_Data extract_
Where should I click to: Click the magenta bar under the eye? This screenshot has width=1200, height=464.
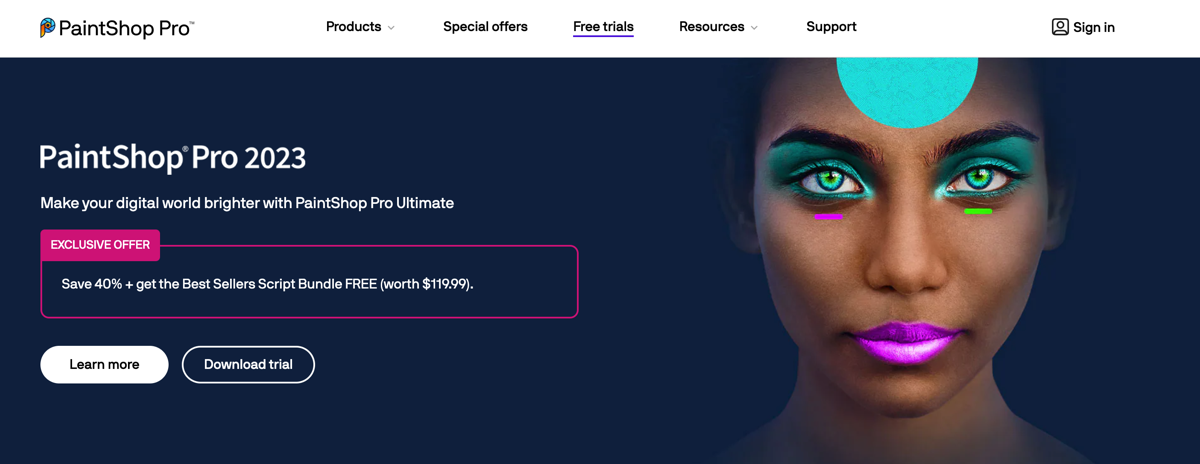(x=828, y=216)
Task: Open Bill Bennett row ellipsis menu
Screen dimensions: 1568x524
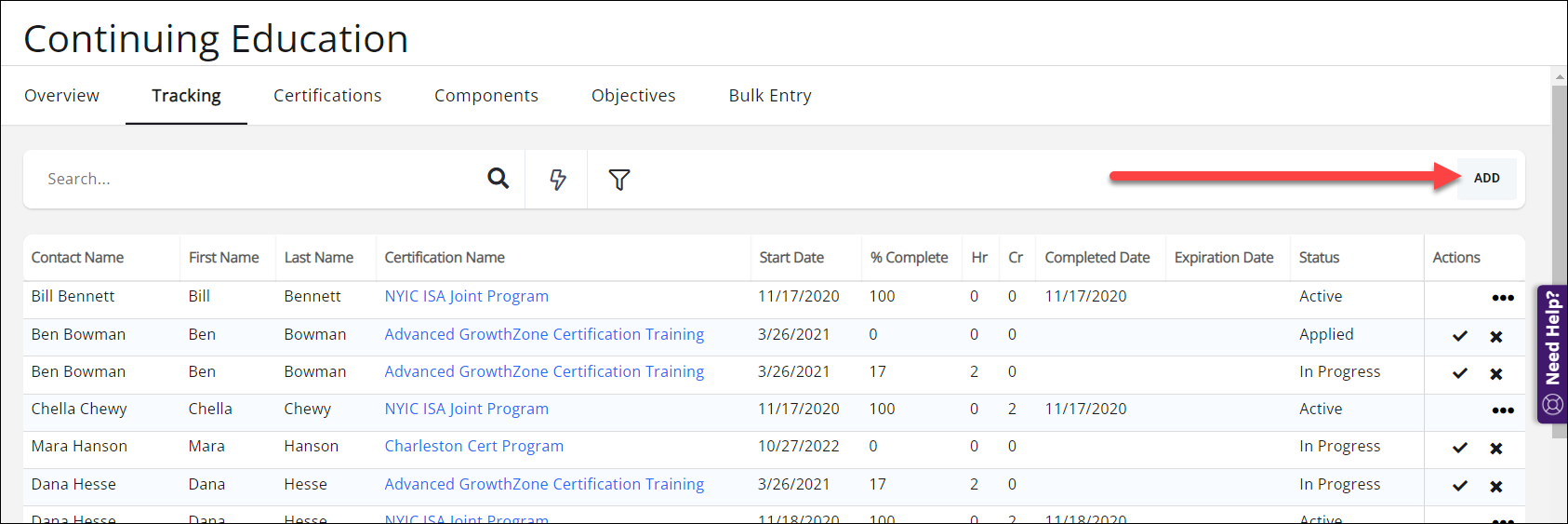Action: pos(1503,298)
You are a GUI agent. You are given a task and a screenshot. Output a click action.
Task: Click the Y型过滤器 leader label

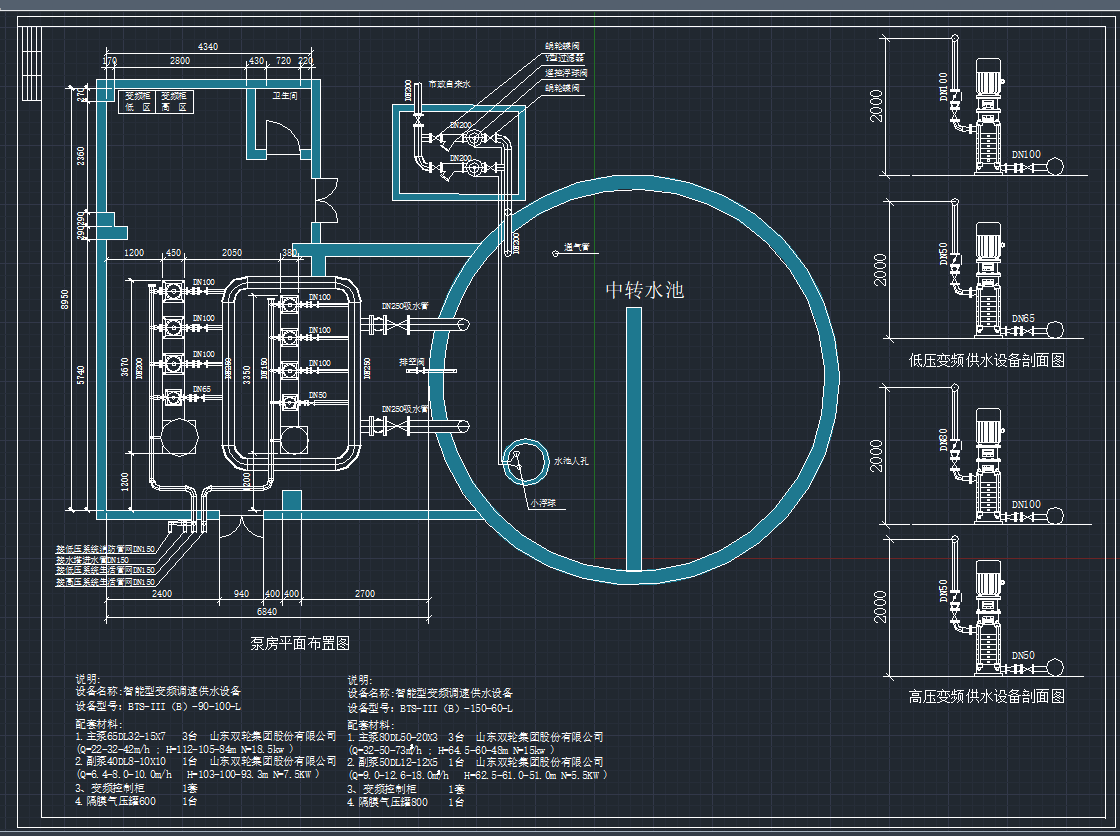564,59
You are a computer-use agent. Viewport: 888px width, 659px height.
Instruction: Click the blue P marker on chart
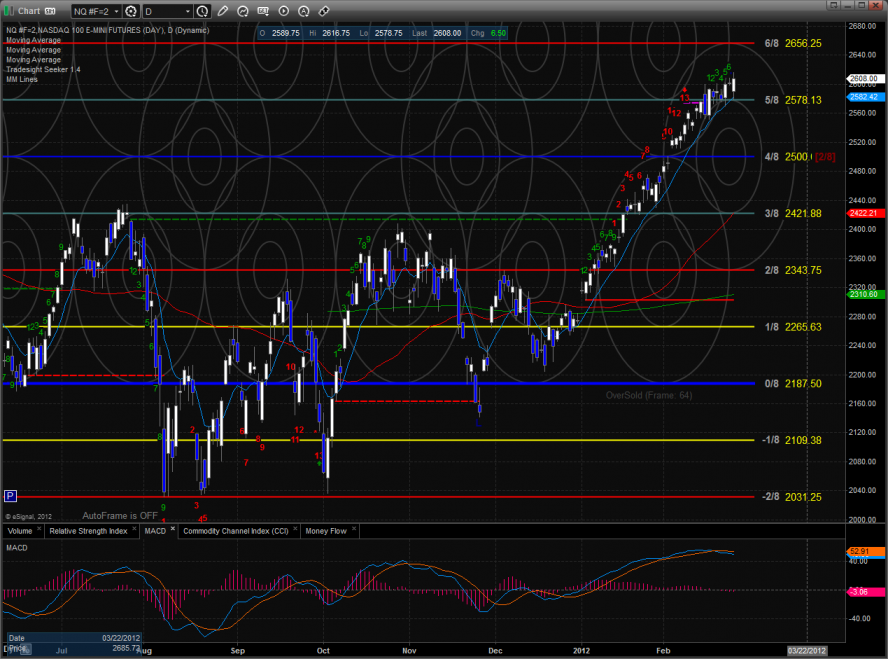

_Activity_
Above are the records; repeat them exactly, omitting every picture.

_Result of the exercise_
Where should I click to: Click the magenta bar under the eye? This screenshot has width=1200, height=464.
(x=828, y=216)
Task: Open Bill Bennett row ellipsis menu
Screen dimensions: 1568x524
Action: pos(1503,298)
You are a GUI agent. You are given a task and a screenshot. Output a click action.
Task: Click the Y型过滤器 leader label

564,59
You are a computer-use agent. Viewport: 888px width, 659px height.
Instruction: Click the blue P marker on chart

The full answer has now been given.